Document passage:
⟨
Hi there,
I am new to the computational graph in pytorch and reading the blog, How Computational Graphs are Executed in PyTorch, and have several questions about it.
So the first question is about why we need threads in the section, GRAPH TRAVERSAL AND NODE EXECUTION. According to the article, the engine will initialize one thread per device, except for the main thread executing the python interpreter. Does this mean that a thread would exchange data with other threads when computing gradients, that is, executing a computational graph on that thread? Or there is no data exchange, can we say that we have one CPU and one GPU and we don’t move data/tensors to the GPU, the thread on the GPU will be idle and the main thread on CPU would be responsible for executing the computational graph(s)?
The second question is about the ReadyQueue. As far as I know, each thread would have a thread-local ready queue and starts executing a computational graph when the main thread enqueues a RootNode/task into that queue, and then the thread computes gradients as the Figure 5, Animation of the execution of the computational graph, shown. However, the blog also mentions that
Also, if the rest of the graph is not on the cpu, we directly start on that worker while the
RootNode
is always placed on the cpu ready queue.
⟩
Available data:
⟨
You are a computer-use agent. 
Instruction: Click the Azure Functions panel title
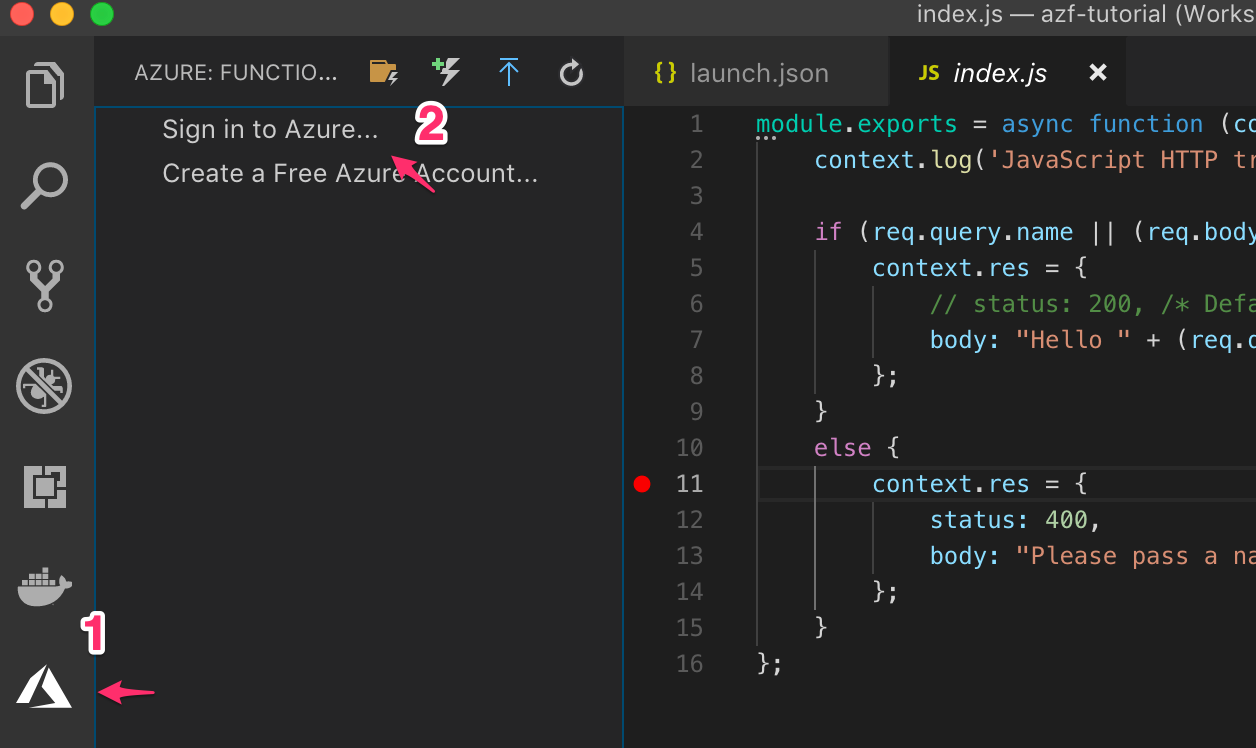[x=236, y=73]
⟩
Set problem 1: List every title the forum post on PyTorch computational graphs cites by name from the blog it is reading, including the blog's own title.
Set problem 2: Continue the forum post about PyTorch computational graphs from its last sentence.

Final answer 1:
- How Computational Graphs are Executed in PyTorch
- GRAPH TRAVERSAL AND NODE EXECUTION
- Figure 5, Animation of the execution of the computational graph

Final answer 2:
I just don’t get it that how does the cpu ( or the main thread ) know what is the RootNode for a graph that is not on it? Or the cpu builds the graph, record its RootNode, and move the graph to a GPU? Or something like that?
The last question is about the order of enqueuing nodes when a thread executes a computational graph. Take the one in the Figure 5 as an example. Assume there is no data exchange between threads, like between two GPUs or a CPU and a GPU when executing a graph. After the thread_main executes the graph root, is the order of enqueuing its child nodes, LogBackward and SinBackward, also guaranteed as it’s shown in the animation, that is, enqueue LogBackward alwasy before SinBackward? Or it just depends the actual implementation? And what would this happen if there is data exchange between threads? Just curious.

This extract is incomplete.